* START TEXT SEGMENT *
This assignment was unique. I had been trudging through the Mickey Mouse daily comic strip for a number of years. The thankless assignment required I use the accepted “gag-a-day” format. A format that had finally grown bland, lifeless and lacked the spark of the earlier comic strip. Sadly, the spunky little mouse had morphed into a corporate icon and there simply wasn't much for him to do. Mickey had turned into a 2-dimensional Ozzie Nelson who would hang around the house and react to things. I missed the good old days when Mickey was a bold, fearless adventurer and pursued an exciting life. These were the stories I wanted to tell.
Suddenly, I was given the opportunity to write a nine week continuity that would take Mickey and his friends on an adventure in Europe. I eagerly embraced the new assignment and set about crafting a new Mickey story much like those I had read as a kid. However, I still lacked confidence as a storyteller, yet I wanted this story to be special. I remember spending a whole weekend worrying about a compelling storyline. A storyline I hoped would please my bosses. Looking back, I can't help but think how foolish I was. The story I labored on for weeks was never published or read by anyone. Disney's Publishing Group was moving through a difficult transition at the time, and my little Mickey Mouse story was the least of their concerns. The story was penciled, inked and lettered but that was the end of it.
* END TEXT SEGMENT *
* START RAW DATA *
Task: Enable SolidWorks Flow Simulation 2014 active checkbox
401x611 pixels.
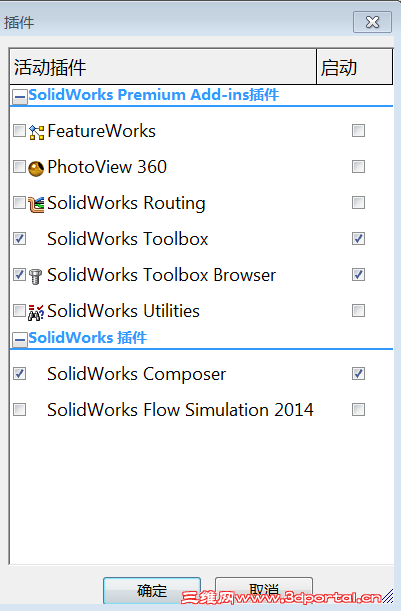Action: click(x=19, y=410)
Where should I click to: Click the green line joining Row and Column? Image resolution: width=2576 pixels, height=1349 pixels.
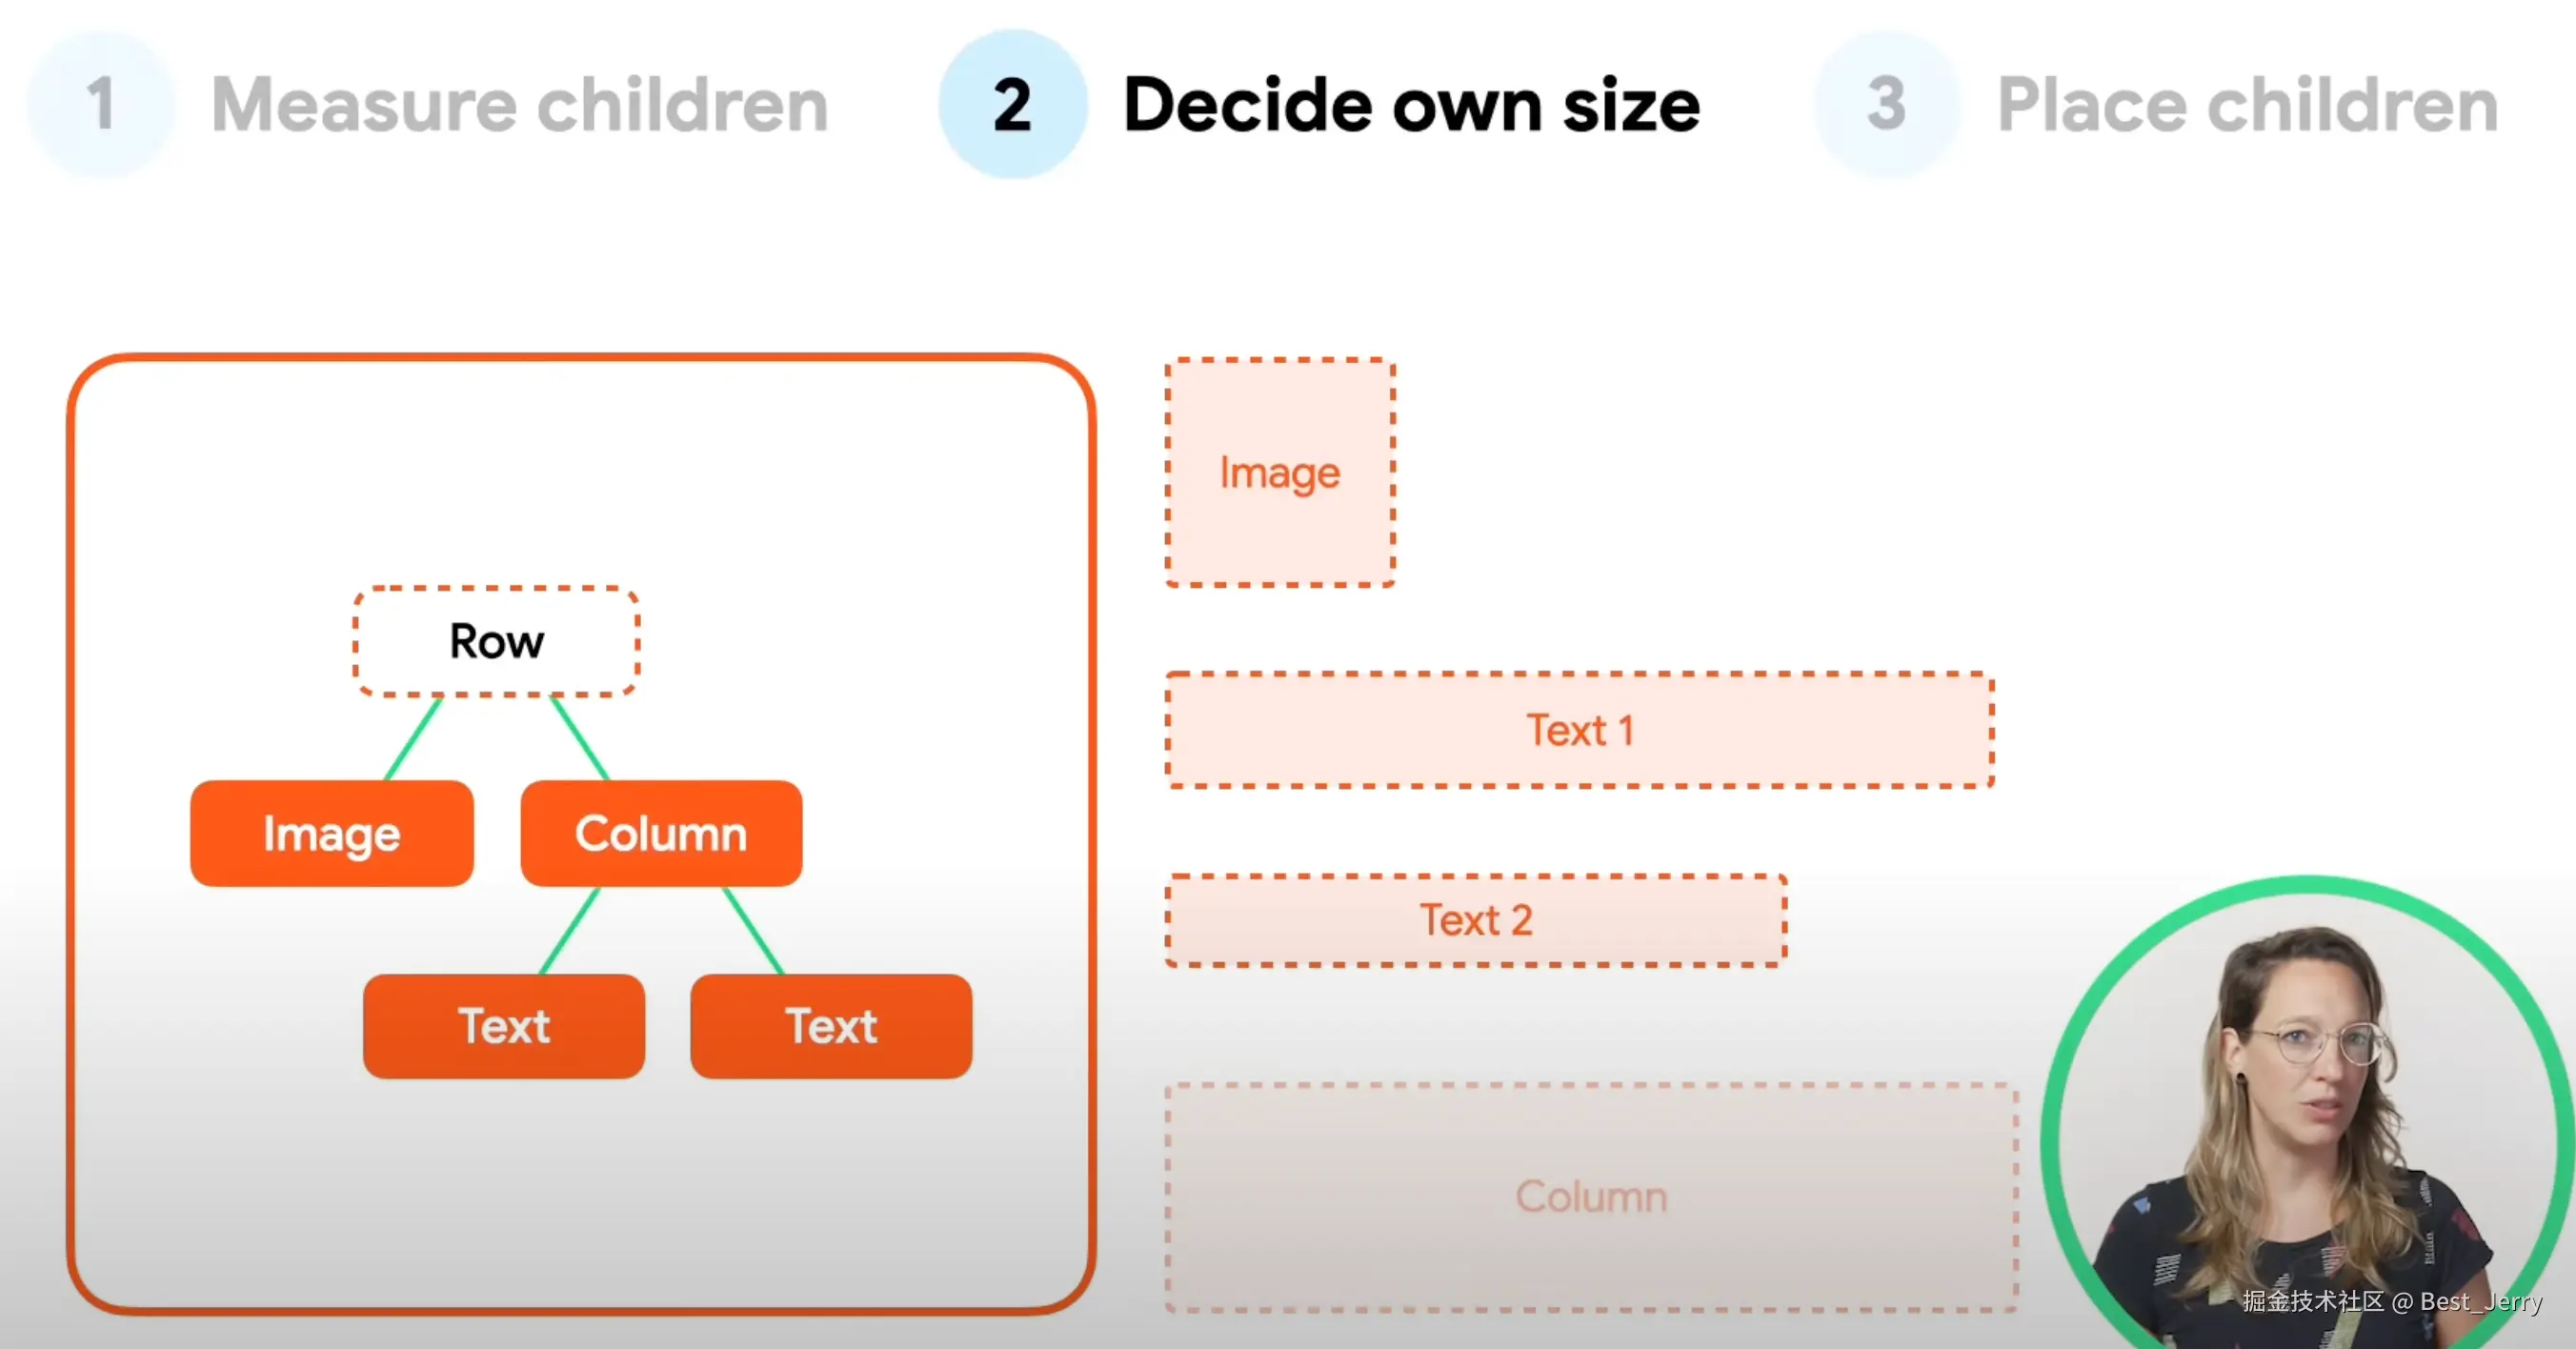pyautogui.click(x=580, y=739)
* END RAW DATA *
» **REQUIRED TASK 1**
What is the exact wording of the Mickey Mouse comic strip passage from "Suddenly, I was" up to and including "the end of it."? Extract it.
» **REQUIRED TASK 2**
How does the account of the unpublished Mickey Mouse story go on? Write what comes next after its last sentence.

» **RESULT 1**
Suddenly, I was given the opportunity to write a nine week continuity that would take Mickey and his friends on an adventure in Europe. I eagerly embraced the new assignment and set about crafting a new Mickey story much like those I had read as a kid. However, I still lacked confidence as a storyteller, yet I wanted this story to be special. I remember spending a whole weekend worrying about a compelling storyline. A storyline I hoped would please my bosses. Looking back, I can't help but think how foolish I was. The story I labored on for weeks was never published or read by anyone. Disney's Publishing Group was moving through a difficult transition at the time, and my little Mickey Mouse story was the least of their concerns. The story was penciled, inked and lettered but that was the end of it.

» **RESULT 2**
Since that writing assignment so many years ago, I've taken writing a lot less seriously. That is, I don't sweat assignments like I used to. I simply do the best job I can and I no longer worry about the outcome. There's no point, really. After all, you don't always have control over the completed project and many of the things you work on end up never being seen. It's fun to remember this stack of sketches and the Mickey Mouse story I wrote so many years ago. Who knows. Perhaps some day it might even be published.